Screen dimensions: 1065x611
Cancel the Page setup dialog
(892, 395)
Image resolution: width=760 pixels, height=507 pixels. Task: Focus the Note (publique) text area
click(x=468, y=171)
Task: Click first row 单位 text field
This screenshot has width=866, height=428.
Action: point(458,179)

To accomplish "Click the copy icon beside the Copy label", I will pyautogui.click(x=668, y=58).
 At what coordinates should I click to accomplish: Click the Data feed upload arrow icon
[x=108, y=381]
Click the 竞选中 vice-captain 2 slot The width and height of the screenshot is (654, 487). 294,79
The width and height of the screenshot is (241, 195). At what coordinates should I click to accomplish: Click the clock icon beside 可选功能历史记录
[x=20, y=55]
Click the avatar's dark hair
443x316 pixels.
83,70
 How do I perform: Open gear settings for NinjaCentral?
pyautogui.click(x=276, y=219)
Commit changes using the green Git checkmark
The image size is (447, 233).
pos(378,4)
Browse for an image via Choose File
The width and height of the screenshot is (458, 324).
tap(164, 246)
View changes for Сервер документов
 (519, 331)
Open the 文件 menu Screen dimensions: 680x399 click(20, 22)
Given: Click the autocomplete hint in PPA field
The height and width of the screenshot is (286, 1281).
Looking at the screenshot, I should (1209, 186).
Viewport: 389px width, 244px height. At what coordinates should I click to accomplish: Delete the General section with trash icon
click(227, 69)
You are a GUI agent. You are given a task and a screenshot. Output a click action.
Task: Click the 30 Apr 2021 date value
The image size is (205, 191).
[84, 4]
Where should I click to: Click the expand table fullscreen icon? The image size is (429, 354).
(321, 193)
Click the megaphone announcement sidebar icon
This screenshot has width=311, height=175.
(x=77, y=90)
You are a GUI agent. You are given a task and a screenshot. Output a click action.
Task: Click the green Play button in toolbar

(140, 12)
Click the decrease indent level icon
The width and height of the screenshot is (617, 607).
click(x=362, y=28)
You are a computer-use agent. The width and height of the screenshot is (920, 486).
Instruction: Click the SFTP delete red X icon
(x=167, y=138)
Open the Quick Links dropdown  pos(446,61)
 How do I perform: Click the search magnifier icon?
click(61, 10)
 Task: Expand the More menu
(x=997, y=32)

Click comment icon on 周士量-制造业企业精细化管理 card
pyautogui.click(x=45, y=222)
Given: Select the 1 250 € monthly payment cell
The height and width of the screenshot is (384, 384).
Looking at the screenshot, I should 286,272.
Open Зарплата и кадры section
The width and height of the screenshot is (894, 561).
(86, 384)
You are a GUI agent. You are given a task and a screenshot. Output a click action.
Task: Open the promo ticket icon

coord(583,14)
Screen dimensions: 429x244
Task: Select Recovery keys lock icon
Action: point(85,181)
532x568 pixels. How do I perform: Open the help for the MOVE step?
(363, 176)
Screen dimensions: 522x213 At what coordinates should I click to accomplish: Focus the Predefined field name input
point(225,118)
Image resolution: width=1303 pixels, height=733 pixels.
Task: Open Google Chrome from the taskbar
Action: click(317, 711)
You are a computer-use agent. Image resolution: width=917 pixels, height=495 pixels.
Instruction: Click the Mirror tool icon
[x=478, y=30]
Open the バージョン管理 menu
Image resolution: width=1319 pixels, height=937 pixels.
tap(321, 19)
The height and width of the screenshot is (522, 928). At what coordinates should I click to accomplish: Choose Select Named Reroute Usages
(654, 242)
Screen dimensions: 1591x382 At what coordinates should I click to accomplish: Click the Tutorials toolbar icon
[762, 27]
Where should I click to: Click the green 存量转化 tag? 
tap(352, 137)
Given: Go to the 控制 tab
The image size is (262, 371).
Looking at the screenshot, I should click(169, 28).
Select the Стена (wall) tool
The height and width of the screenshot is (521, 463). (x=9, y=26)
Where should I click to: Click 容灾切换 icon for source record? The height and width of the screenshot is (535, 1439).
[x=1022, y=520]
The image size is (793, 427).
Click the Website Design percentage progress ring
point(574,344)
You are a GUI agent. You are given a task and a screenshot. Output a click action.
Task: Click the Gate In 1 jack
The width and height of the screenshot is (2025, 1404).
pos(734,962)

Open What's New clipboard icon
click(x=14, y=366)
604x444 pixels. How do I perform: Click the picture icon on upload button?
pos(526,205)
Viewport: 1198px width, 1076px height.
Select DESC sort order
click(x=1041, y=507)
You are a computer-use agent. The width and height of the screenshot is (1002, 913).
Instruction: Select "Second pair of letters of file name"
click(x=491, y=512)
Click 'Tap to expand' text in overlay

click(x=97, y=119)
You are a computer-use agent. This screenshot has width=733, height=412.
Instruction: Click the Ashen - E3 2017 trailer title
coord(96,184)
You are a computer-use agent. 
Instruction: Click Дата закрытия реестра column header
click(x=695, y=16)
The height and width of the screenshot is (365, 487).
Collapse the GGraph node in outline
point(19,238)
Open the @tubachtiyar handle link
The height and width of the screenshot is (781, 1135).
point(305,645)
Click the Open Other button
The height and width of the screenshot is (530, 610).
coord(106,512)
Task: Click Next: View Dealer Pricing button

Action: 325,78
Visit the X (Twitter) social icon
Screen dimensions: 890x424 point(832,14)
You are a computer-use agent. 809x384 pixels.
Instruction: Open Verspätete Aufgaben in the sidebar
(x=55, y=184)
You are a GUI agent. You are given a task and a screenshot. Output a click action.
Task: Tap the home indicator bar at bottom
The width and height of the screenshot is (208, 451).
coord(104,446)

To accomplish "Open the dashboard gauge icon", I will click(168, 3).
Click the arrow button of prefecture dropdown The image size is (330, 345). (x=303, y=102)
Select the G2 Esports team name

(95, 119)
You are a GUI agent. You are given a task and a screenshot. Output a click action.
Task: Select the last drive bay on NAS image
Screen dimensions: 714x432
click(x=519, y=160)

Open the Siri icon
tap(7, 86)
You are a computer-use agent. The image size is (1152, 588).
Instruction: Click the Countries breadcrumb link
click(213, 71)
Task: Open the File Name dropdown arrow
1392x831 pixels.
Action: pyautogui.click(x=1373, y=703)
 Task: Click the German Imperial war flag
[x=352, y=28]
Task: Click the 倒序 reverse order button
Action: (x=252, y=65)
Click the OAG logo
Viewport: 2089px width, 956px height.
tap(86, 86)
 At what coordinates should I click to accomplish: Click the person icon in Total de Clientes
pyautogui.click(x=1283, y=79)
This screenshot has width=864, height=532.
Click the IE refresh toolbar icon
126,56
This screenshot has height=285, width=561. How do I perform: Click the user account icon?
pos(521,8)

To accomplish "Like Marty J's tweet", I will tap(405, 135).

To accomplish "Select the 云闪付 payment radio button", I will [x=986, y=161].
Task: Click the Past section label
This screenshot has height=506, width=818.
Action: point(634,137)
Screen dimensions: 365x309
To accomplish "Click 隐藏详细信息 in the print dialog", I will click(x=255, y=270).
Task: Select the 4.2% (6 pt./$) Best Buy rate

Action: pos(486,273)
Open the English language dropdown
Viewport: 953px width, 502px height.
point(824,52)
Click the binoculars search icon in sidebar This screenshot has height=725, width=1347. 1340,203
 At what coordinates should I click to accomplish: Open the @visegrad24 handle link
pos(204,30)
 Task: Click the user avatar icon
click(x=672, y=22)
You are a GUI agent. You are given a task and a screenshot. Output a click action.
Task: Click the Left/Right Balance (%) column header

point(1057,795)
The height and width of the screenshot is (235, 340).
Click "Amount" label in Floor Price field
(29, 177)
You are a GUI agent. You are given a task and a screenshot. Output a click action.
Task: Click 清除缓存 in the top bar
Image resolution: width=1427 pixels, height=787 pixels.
====================
Directions: Every line containing the string "payment" should be pulled from the listing and copied.

Answer to the exercise:
Given: Select the 1 250 € monthly payment cell
To accomplish "Select the 云闪付 payment radio button", I will [x=986, y=161].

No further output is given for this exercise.